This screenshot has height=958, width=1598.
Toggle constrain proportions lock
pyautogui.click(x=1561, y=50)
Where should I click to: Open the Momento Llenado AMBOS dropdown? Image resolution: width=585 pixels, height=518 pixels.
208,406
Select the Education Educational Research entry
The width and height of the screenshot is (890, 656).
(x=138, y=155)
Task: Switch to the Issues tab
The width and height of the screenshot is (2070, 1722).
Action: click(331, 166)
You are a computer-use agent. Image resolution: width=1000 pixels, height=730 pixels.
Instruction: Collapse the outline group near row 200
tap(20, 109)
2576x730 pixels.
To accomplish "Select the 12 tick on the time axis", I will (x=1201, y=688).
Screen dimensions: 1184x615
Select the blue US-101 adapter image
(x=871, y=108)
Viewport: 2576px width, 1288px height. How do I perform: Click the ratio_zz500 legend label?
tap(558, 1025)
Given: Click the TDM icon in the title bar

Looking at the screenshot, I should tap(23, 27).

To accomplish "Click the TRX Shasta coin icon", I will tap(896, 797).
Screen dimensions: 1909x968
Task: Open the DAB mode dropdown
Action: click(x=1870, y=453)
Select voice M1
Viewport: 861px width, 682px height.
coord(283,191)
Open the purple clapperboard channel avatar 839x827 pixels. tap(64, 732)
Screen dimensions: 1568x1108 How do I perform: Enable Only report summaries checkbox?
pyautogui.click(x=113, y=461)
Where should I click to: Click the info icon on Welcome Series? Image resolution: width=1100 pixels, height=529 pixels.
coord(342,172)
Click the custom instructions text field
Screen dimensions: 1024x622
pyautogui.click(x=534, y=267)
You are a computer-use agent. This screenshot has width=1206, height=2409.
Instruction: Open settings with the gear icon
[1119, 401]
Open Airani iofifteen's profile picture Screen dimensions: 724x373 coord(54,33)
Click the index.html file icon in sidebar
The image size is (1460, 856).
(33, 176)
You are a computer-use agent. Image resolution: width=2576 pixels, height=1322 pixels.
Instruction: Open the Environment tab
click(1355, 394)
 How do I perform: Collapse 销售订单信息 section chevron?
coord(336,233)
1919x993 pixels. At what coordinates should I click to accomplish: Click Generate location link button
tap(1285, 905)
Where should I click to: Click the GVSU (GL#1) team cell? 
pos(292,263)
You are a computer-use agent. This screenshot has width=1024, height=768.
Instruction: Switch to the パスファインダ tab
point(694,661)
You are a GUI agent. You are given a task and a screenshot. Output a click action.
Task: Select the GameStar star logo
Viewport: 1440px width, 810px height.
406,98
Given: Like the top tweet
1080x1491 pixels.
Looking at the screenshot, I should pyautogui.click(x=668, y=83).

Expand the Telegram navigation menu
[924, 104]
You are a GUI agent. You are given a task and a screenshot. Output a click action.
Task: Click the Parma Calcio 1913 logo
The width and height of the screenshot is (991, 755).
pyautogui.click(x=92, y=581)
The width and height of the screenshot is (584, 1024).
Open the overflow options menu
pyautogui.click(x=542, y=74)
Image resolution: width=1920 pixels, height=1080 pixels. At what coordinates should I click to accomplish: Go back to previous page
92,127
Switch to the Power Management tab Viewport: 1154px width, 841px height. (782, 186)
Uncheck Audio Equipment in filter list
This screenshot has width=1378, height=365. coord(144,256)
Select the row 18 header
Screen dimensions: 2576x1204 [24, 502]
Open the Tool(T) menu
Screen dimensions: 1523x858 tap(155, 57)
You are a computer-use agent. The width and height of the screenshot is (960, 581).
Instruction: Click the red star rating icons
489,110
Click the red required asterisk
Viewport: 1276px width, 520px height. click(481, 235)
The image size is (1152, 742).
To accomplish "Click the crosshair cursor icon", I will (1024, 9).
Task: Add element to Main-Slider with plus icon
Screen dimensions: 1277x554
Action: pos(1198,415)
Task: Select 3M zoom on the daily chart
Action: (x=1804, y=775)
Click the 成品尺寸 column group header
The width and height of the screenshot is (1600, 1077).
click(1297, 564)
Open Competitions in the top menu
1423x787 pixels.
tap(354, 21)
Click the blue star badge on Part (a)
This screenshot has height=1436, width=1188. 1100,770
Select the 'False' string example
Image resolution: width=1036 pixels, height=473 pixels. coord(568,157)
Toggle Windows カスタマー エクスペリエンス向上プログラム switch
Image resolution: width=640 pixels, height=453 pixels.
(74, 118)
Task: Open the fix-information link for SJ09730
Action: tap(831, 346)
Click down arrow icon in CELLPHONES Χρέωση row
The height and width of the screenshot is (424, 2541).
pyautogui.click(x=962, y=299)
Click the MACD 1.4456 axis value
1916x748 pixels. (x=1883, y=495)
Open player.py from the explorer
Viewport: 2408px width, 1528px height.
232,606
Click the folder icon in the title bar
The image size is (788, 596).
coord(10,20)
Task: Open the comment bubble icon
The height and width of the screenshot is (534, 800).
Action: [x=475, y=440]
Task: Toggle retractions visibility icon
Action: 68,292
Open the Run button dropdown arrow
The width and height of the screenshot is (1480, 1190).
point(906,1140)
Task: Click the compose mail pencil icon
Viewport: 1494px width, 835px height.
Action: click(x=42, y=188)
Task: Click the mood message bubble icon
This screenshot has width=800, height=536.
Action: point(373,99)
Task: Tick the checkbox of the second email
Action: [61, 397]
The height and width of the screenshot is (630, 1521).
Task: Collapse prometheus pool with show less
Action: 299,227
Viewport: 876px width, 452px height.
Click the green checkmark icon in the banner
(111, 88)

++++++

• What needs to be done: Could you transcribe every one of the records above exactly as they appear, line for line?

• Reply:
This screenshot has height=958, width=1598.
Toggle constrain proportions lock
pyautogui.click(x=1561, y=50)
Where should I click to: Open the Momento Llenado AMBOS dropdown? Image resolution: width=585 pixels, height=518 pixels.
208,406
Select the Education Educational Research entry
The width and height of the screenshot is (890, 656).
(x=138, y=155)
Task: Switch to the Issues tab
The width and height of the screenshot is (2070, 1722).
Action: click(331, 166)
You are a computer-use agent. Image resolution: width=1000 pixels, height=730 pixels.
Instruction: Collapse the outline group near row 200
tap(20, 109)
2576x730 pixels.
To accomplish "Select the 12 tick on the time axis", I will (x=1201, y=688).
Screen dimensions: 1184x615
Select the blue US-101 adapter image
(x=871, y=108)
Viewport: 2576px width, 1288px height. How do I perform: Click the ratio_zz500 legend label?
tap(558, 1025)
Given: Click the TDM icon in the title bar

Looking at the screenshot, I should tap(23, 27).

To accomplish "Click the TRX Shasta coin icon", I will tap(896, 797).
Screen dimensions: 1909x968
Task: Open the DAB mode dropdown
Action: click(x=1870, y=453)
Select voice M1
Viewport: 861px width, 682px height.
coord(283,191)
Open the purple clapperboard channel avatar 839x827 pixels. tap(64, 732)
Screen dimensions: 1568x1108 How do I perform: Enable Only report summaries checkbox?
pyautogui.click(x=113, y=461)
Where should I click to: Click the info icon on Welcome Series? Image resolution: width=1100 pixels, height=529 pixels.
coord(342,172)
Click the custom instructions text field
Screen dimensions: 1024x622
pyautogui.click(x=534, y=267)
You are a computer-use agent. This screenshot has width=1206, height=2409.
Instruction: Open settings with the gear icon
[1119, 401]
Open Airani iofifteen's profile picture Screen dimensions: 724x373 coord(54,33)
Click the index.html file icon in sidebar
The image size is (1460, 856).
(33, 176)
You are a computer-use agent. Image resolution: width=2576 pixels, height=1322 pixels.
Instruction: Open the Environment tab
click(1355, 394)
 How do I perform: Collapse 销售订单信息 section chevron?
coord(336,233)
1919x993 pixels. At what coordinates should I click to accomplish: Click Generate location link button
tap(1285, 905)
Where should I click to: Click the GVSU (GL#1) team cell? 
pos(292,263)
You are a computer-use agent. This screenshot has width=1024, height=768.
Instruction: Switch to the パスファインダ tab
point(694,661)
You are a GUI agent. You are given a task and a screenshot. Output a click action.
Task: Select the GameStar star logo
Viewport: 1440px width, 810px height.
406,98
Given: Like the top tweet
1080x1491 pixels.
Looking at the screenshot, I should pyautogui.click(x=668, y=83).

Expand the Telegram navigation menu
[924, 104]
You are a GUI agent. You are given a task and a screenshot. Output a click action.
Task: Click the Parma Calcio 1913 logo
The width and height of the screenshot is (991, 755).
pyautogui.click(x=92, y=581)
The width and height of the screenshot is (584, 1024).
Open the overflow options menu
pyautogui.click(x=542, y=74)
Image resolution: width=1920 pixels, height=1080 pixels. At what coordinates should I click to accomplish: Go back to previous page
92,127
Switch to the Power Management tab Viewport: 1154px width, 841px height. (782, 186)
Uncheck Audio Equipment in filter list
This screenshot has width=1378, height=365. coord(144,256)
Select the row 18 header
Screen dimensions: 2576x1204 [24, 502]
Open the Tool(T) menu
Screen dimensions: 1523x858 tap(155, 57)
You are a computer-use agent. The width and height of the screenshot is (960, 581).
Instruction: Click the red star rating icons
489,110
Click the red required asterisk
Viewport: 1276px width, 520px height. click(481, 235)
The image size is (1152, 742).
To accomplish "Click the crosshair cursor icon", I will (1024, 9).
Task: Add element to Main-Slider with plus icon
Screen dimensions: 1277x554
Action: pos(1198,415)
Task: Select 3M zoom on the daily chart
Action: (x=1804, y=775)
Click the 成品尺寸 column group header
The width and height of the screenshot is (1600, 1077).
click(1297, 564)
Open Competitions in the top menu
1423x787 pixels.
tap(354, 21)
Click the blue star badge on Part (a)
This screenshot has height=1436, width=1188. 1100,770
Select the 'False' string example
Image resolution: width=1036 pixels, height=473 pixels. coord(568,157)
Toggle Windows カスタマー エクスペリエンス向上プログラム switch
Image resolution: width=640 pixels, height=453 pixels.
(74, 118)
Task: Open the fix-information link for SJ09730
Action: tap(831, 346)
Click down arrow icon in CELLPHONES Χρέωση row
The height and width of the screenshot is (424, 2541).
pyautogui.click(x=962, y=299)
Click the MACD 1.4456 axis value
1916x748 pixels. (x=1883, y=495)
Open player.py from the explorer
Viewport: 2408px width, 1528px height.
232,606
Click the folder icon in the title bar
The image size is (788, 596).
coord(10,20)
Task: Open the comment bubble icon
The height and width of the screenshot is (534, 800).
Action: [x=475, y=440]
Task: Toggle retractions visibility icon
Action: 68,292
Open the Run button dropdown arrow
The width and height of the screenshot is (1480, 1190).
point(906,1140)
Task: Click the compose mail pencil icon
Viewport: 1494px width, 835px height.
Action: click(x=42, y=188)
Task: Click the mood message bubble icon
This screenshot has width=800, height=536.
Action: point(373,99)
Task: Tick the checkbox of the second email
Action: [61, 397]
The height and width of the screenshot is (630, 1521).
Task: Collapse prometheus pool with show less
Action: 299,227
Viewport: 876px width, 452px height.
Click the green checkmark icon in the banner
(111, 88)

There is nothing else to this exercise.